Aurora Theatre Company presents the world premiere of EUREKA DAY by Jonathan Spector with Josh Costello to direct. Set in a Berkeley private school, a debate over child vaccinations hits home in this comedy of liberal manners, as the school community confronts the central question of our era: how do you find consensus when you can't agree on the facts?
EUREKA DAY runs April 13 through May 13, opening April 19 on the theatre's mainstage and is underwritten in part by Zellerbach Family Foundation.
At forward-thinking Eureka Day School, all decisions are made by consensus and everyone's opinion is valued. But when a crisis puts their children in danger, it turns out that Eureka Day parents have different definitions of safety.
Between headlines about California's low-childhood vaccination rate that highlights a Berkeley private school (https://www.nytimes.com/2018/01/16/upshot/measles-vaccination-california-students.html) and the swirling national debate over what is a fact, EUREKA DAY couldn't be more topical.
Aurora's Originate+Generate (O+G) program commissioned EUREKA DAY from Spector, an Oakland-based playwright and two-time Aurora Global Age Project-winner. O+G focuses primarily on developing new work for the Aurora stages, putting an emphasis on supporting local theater makers.
Spector's plays include Good. Better. Best. Bested., This Much I Know, Adult Swim, and In From The Cold.? His work has been developed with San Francisco Playhouse, Source Theater Festival (Washington, DC), Playwrights Foundation, Aurora, Something Marvelous (Chicago), Mugwumpin and Stanford's National Center for New Plays. He has received Theatre Bay Area's TITAN award, an Emerging Playwright Award from PlayGround, been a two-time winner of Aurora Theater's Global Age Prize. He is a Resident Playwright at Playwrights' Foundation and co-artistic director of the Berkeley-based Just Theatre.

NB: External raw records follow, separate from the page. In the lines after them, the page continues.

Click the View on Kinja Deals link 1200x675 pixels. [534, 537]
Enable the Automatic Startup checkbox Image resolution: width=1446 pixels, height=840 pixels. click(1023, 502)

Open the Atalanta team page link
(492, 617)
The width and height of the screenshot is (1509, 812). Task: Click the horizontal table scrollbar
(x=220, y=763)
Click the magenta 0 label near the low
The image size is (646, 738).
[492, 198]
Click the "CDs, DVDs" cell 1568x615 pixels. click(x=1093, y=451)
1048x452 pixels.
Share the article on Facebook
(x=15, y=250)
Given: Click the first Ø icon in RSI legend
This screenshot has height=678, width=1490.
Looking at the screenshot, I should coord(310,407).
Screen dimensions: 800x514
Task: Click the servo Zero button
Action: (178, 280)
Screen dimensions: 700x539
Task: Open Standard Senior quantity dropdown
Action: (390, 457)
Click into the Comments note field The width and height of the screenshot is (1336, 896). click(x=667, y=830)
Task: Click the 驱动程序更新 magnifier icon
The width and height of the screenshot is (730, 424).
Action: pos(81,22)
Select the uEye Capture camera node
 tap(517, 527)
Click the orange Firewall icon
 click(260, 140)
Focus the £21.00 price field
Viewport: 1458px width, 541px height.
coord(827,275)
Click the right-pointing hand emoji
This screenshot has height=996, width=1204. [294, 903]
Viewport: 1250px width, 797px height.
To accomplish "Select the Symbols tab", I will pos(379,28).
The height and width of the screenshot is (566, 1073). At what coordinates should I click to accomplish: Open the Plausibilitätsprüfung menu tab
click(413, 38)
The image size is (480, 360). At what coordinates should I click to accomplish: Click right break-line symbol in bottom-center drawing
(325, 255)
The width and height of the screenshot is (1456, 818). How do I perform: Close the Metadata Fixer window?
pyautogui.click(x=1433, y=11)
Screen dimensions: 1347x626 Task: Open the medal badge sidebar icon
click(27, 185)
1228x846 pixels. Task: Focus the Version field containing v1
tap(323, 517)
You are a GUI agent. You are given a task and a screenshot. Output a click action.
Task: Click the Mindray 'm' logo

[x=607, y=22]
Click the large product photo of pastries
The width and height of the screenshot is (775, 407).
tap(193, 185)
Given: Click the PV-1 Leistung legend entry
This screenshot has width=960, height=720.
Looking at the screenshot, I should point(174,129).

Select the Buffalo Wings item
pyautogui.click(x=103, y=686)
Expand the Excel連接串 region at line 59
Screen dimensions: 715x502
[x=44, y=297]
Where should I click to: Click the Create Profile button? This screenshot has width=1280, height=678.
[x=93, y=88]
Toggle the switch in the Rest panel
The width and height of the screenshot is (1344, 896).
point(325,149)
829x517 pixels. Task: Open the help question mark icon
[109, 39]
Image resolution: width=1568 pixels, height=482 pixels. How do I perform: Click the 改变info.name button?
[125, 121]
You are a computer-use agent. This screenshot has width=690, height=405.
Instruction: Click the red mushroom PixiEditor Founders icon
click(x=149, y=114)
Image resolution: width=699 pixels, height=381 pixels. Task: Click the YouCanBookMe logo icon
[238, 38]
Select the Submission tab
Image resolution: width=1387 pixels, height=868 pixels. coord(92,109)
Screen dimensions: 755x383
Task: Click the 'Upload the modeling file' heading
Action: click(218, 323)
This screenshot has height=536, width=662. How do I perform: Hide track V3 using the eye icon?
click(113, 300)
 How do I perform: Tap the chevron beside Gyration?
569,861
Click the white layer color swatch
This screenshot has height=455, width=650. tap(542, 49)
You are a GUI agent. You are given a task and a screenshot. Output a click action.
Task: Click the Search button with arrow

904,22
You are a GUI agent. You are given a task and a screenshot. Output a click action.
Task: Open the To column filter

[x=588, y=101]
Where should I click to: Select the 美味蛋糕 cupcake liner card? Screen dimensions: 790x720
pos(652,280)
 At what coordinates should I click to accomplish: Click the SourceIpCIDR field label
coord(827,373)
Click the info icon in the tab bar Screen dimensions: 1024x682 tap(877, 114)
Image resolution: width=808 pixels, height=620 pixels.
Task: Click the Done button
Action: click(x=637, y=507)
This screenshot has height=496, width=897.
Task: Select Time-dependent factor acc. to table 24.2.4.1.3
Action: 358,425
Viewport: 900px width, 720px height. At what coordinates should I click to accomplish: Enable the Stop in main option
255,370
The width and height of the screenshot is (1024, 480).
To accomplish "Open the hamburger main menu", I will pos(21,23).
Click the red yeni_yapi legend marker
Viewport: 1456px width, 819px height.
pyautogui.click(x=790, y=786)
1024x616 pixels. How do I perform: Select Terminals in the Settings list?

Josh Costello directs this incisive new work that is funny, poignant, and oh-so-Berkeley. Literary manager and artistic associate at Aurora Theatre Company, where he previously directed Detroit, Wittenberg, and The Heir Apparent. He received the Theatre Bay Area Award for Outstanding Direction for the world premiere of Ideation by Aaron Loeb at San Francisco Playhouse, which was named a New York Times Critics Pick when it transferred to 59E59 in New York.
Costello has assembled a cast of Bay Area favorites: Elizabeth Carter, Charisse Loriaux, Lisa Anne Porter, Rolf Saxon, and Teddy Spencer.
Returning to Aurora, Elizabeth Carter's (Trouble In Mind, Wittenberg) stage performing credits include Marin Theatre Company, Magic Theatre, San Jose Stage, and TheatreWorks.
Charisse Loriaux also returns to Aurora (Trojan Woman, Posing for Gauguin). Her stage credits include San Francisco Playhouse, Magic Theatre, Shotgun Theatre, Lorraine Hansberry Theatre and Crowded Fire.
Lisa Anne Porter makes her Aurora debut. Her stage credits include Magic Theatre, Syracuse Stage, Boston Theatreworks, Bay Area Playwrights Festival, Cal Shakes. As a dialect coach, her work for Aurora includes Salamania, "MASTER HAROLD" ... and the boys, and Temple.
Rolf Saxon returns to Aurora (After the Revolution, Talley's Folly). His stage and film credits include Theatreworks, Jewel Theatre, Royal Shakespeare Company, Theatre Complicite, Mission Impossible, Entrapment, and Saving Private Ryan.
Teddy Spencer (Talley & Son) makes his mainstage Aurora debut. Hia stage credits include ACT, Center REP, Dallas Theatre Center, Milwaukee Repertory Theatre, and the Universal film Steve Jobs.
Creative team includes: Teddy Hulsker--sound/video design; Richard Olmsted--set design; Jeff Rowlings--lighting design; Maggie Whitaker--costume design.